My name is Carlo Russo,

and I am associate professor in agricultural economics at

the Department of Economics and Law at the University of Cassino and Lazio Meridionale.

Now, let's move on to the second topic on lesson one, consumer choice.

We investigate consumer decision in a differentiated market,

which means when quality is important.

The discussion builds on standard consumer theory.

I assume that we all have had an intermediate microeconomic class at the undergrad level.

Please take a moment to answer the following question.

If you're not clear about the answer,

and the basic concepts,

please consider reviewing your micro theory before moving on.

In this section, we spoke to consumer problem in a differentiated market,

which means when quality is important.

As you know, standard micro theory models

the consumer problem as a maximization of the utility function under a budget constraint.

Yet, in this standard approach,

quality is not considered.

There are not attributes or other references to quality.

Here we place the model to incorporate quality

using the building blocks from Section one.

We know that when quality is important consumers derive utility from attributes,

and the product is just a means to obtain these attributes.

In terms of theory,

it means that the attributes,

not the product are the argument of the consumer utility function.

Another difference with the standard consumer problem is

that a consumer cannot buy attributes directly.

Attributes can be consumed only by purchasing products.

I cannot buy health,

but I can buy healthy oranges.

Of course the consumer faces the typical budget constraint.

The expenditure for the basket of goods must be affordable,

that is less or equal than available budget.

And yet the consumer faces an additional constraint.

The desired bundle of attribute must be obtained from a combination of existing product.

We call this the product constraint,

the bundle of attributes must obtainable from

a linear combination of non-negative quantities or existing goods.

Now let's have a closer look at the changes in utility function and constraint.

Let's start with the utility function.

Compare the standard approach with our quality oriented approach.

We call it the Lancaster model named after the economist who did it first.
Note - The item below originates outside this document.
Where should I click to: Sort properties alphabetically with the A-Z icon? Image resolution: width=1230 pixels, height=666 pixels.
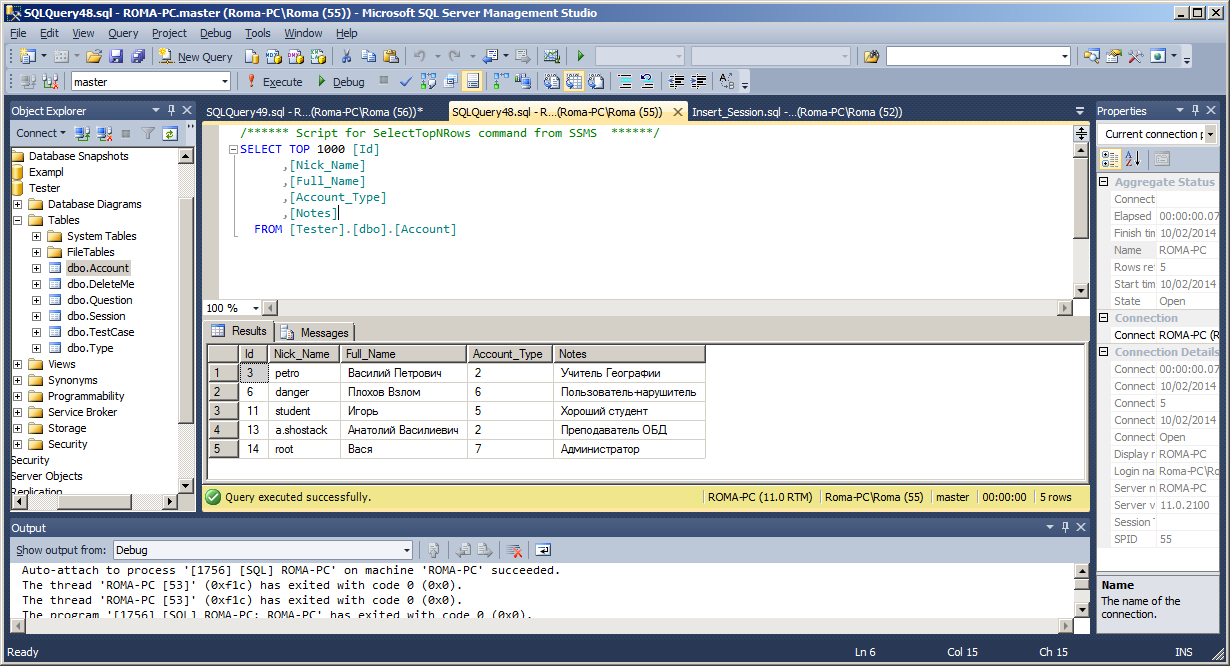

The argument that utility function is

different product in the standard approach than the attributes in the Lancaster one.

Standard consumers like product per se,

the Lancaster consumers like what the product can do for her or him.

The product constraint drives the decision process.

We know that consumer must buy product in order to obtain attributes.

There was one, our building blocks.

We also know that product contain a variety of attributes.

It's product in a different proportion.

The idea is that consumers can mix products in a different way,

creating baskets that deliver different combination of attributes.

The consumer chooses the affordable and obtainable basket

that gives the utility maximizing attribute combination.

The product attribute matrix is a simple way to represent the product constraint.

Consider metrics such that the rows are products,

and columns are attributes.

In this example we restrict our attention to fruits,

and relevant products are apples, oranges and bananas.

Of course we can extend the number of products if we want.

Fruits have several attributes.

For simplicity we report only the average sugar content, grams per hectogram,

vitamin C micrograms, and fiber grams per hectogram.

Again we consider just three attributes,

but we could extend to as many as a business we think are relevant.

We can feel the metrics with the content of each attribute within each product.

For example a hectogram of apples has 11.8 grams of sugar on average,

same quantity of oranges has 10.6 and so on.

Now we illustrate the solution of the consumer problem in the Lancaster model.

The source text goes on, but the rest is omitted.